Dissatisfied with how Inpex has handled months-long negotiations over pay and work conditions, the Offshore Alliance trade union said early on Monday that “We’re ready to step up and take INPEX on, and are ramping up the 4-hour stoppages and bans which commenced last Wednesday.”
“The Tokyo fat cats have effectively declared war on their Australian oil and gas workforce,” Offshore Alliance said in a Facebook post.
“For every action there is a reaction. Last night, members endorsed work stoppages escalating to 8 hours per day, and we’ll be loading up a stack of work bans on Thursday,” the union said.
“INPEX went within a bees dick of losing 2 trains at ILNG yesterday and they won’t be so ‘lucky’ next time around.”

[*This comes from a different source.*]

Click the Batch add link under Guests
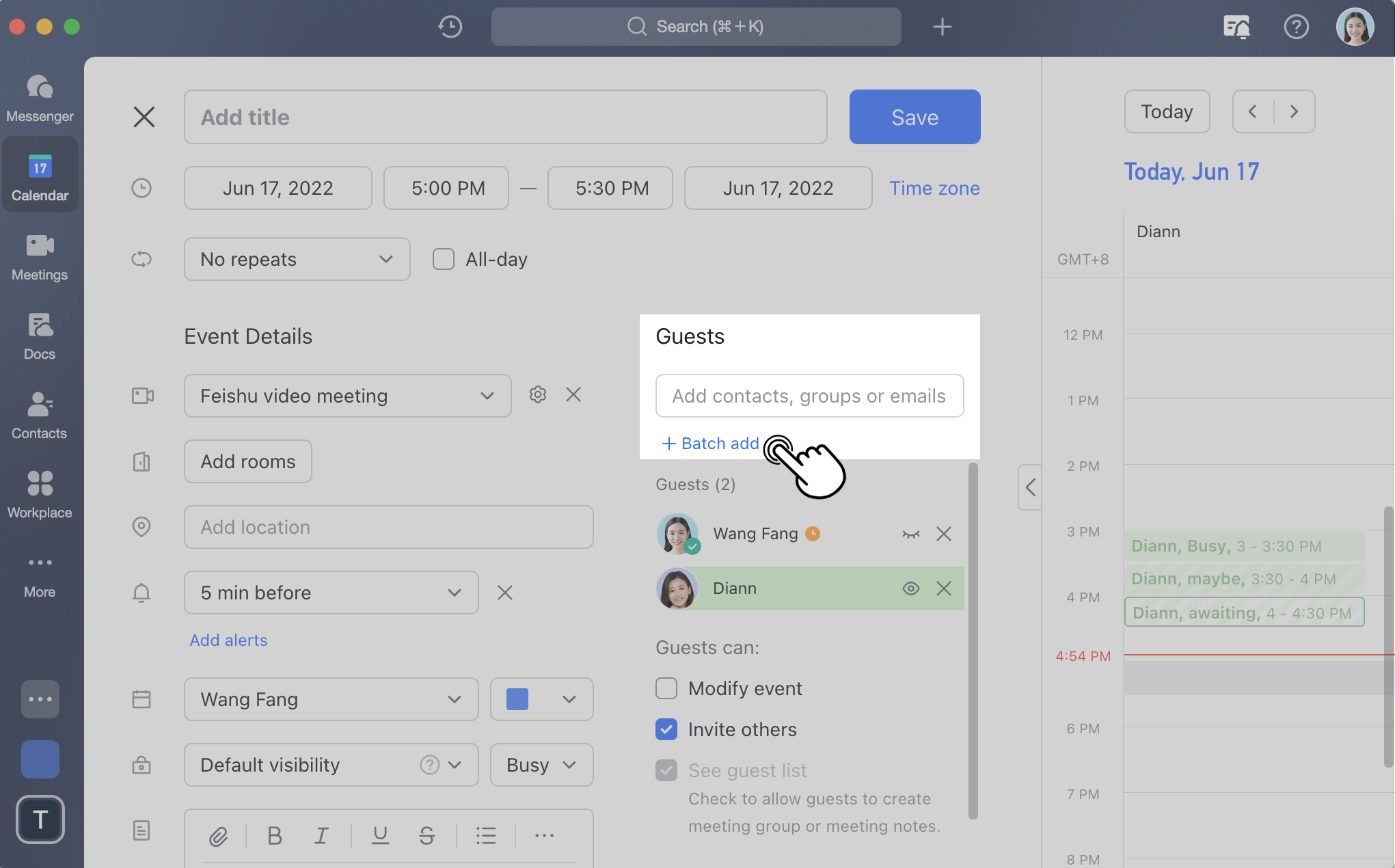 [709, 444]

The industrial action that started on June 3 has already disrupted some LNG loadings at the Ichthys LNG project in recent days, raising market concerns that supply from Australia, currently the world’s second-largest LNG supplier with most Qatari output shut-in, could drop in the coming days and weeks.

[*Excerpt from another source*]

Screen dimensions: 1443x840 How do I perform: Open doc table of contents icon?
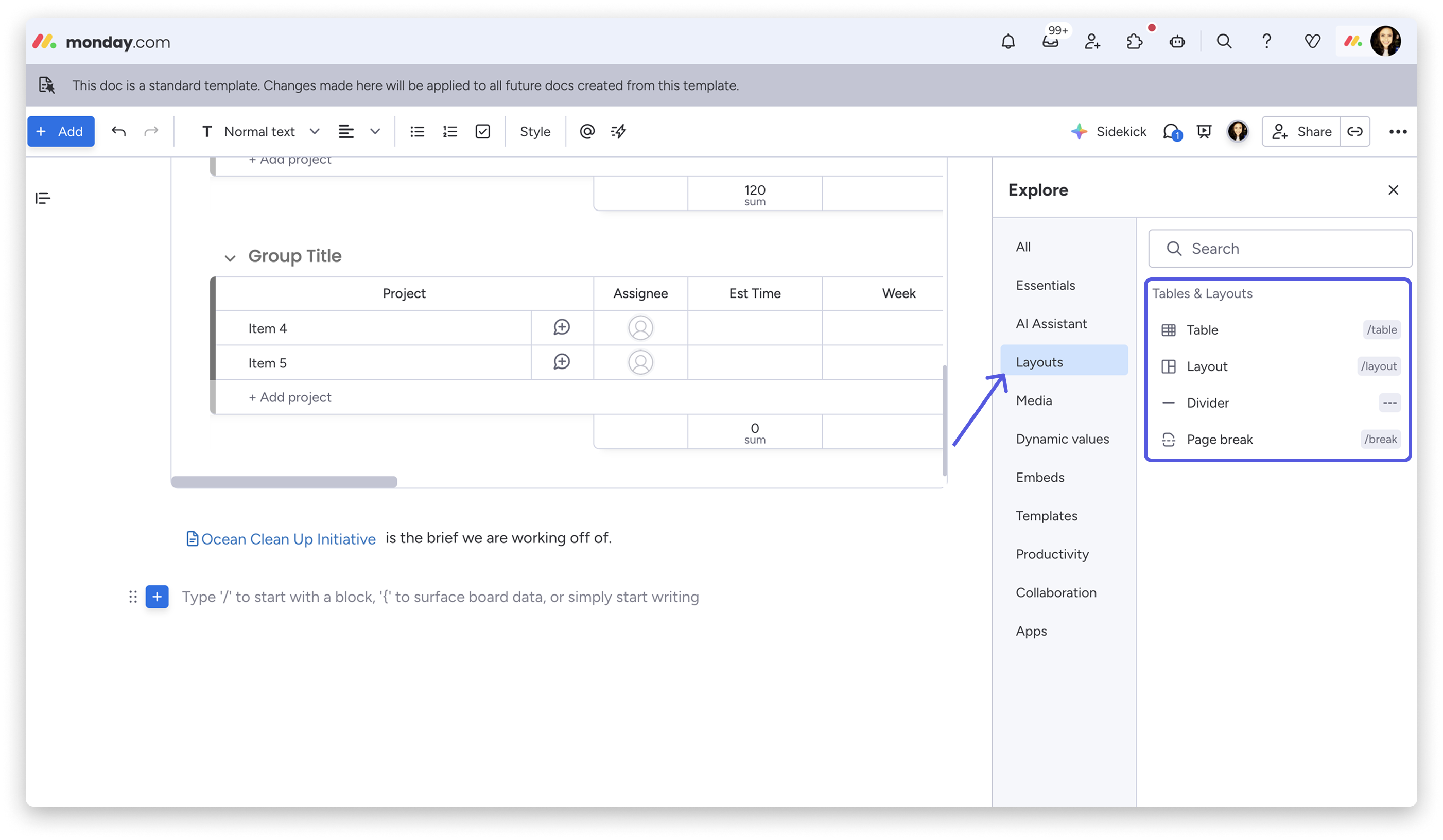tap(43, 198)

LNG prices in Asia are 75% higher than they were before the war between the United States and Israel against Iran began at the end of February.
Qatar’s state firm QatarEnergy expects the damage to the Ras Laffan LNG complex, the world’s single largest LNG-producing facility, to cost it about $20 billion per year in lost revenue and to take up to five years to repair.
Any additional disruption, such as the strike in Australia, would add to the price pain for energy importers in Asia, the world’s largest LNG market. The Ichthys project has a capacity for 9.3 million tons per annum (mtpa) of liquefied gas.